Dataset entries Block Start

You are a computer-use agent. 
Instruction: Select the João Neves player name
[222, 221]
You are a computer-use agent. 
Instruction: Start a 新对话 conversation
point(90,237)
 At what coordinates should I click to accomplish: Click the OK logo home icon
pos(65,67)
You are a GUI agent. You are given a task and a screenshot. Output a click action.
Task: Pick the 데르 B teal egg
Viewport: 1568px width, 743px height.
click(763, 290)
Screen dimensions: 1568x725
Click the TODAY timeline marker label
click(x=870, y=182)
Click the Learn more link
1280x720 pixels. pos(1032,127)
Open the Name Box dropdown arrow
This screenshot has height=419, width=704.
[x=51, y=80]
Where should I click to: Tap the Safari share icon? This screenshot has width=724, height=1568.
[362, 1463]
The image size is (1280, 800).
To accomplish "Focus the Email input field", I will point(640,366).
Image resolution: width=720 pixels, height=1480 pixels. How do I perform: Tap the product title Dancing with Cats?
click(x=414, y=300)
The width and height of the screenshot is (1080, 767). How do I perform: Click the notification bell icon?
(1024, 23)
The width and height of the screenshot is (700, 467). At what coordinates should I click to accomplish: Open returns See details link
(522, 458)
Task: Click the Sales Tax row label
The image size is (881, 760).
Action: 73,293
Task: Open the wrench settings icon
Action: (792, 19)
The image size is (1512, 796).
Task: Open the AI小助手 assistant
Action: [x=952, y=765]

Dataset entries Block End

◆ Exercise brief: Each line of the data should be reproduced exactly as it appears.

◆ Exercise result:
You are a computer-use agent. 
Instruction: Select the João Neves player name
[222, 221]
You are a computer-use agent. 
Instruction: Start a 新对话 conversation
point(90,237)
 At what coordinates should I click to accomplish: Click the OK logo home icon
pos(65,67)
You are a GUI agent. You are given a task and a screenshot. Output a click action.
Task: Pick the 데르 B teal egg
Viewport: 1568px width, 743px height.
click(763, 290)
Screen dimensions: 1568x725
Click the TODAY timeline marker label
click(x=870, y=182)
Click the Learn more link
1280x720 pixels. pos(1032,127)
Open the Name Box dropdown arrow
This screenshot has height=419, width=704.
[x=51, y=80]
Where should I click to: Tap the Safari share icon? This screenshot has width=724, height=1568.
[362, 1463]
The image size is (1280, 800).
To accomplish "Focus the Email input field", I will point(640,366).
Image resolution: width=720 pixels, height=1480 pixels. How do I perform: Tap the product title Dancing with Cats?
click(x=414, y=300)
The width and height of the screenshot is (1080, 767). How do I perform: Click the notification bell icon?
(1024, 23)
The width and height of the screenshot is (700, 467). At what coordinates should I click to accomplish: Open returns See details link
(522, 458)
Task: Click the Sales Tax row label
The image size is (881, 760).
Action: 73,293
Task: Open the wrench settings icon
Action: (792, 19)
The image size is (1512, 796).
Task: Open the AI小助手 assistant
Action: [x=952, y=765]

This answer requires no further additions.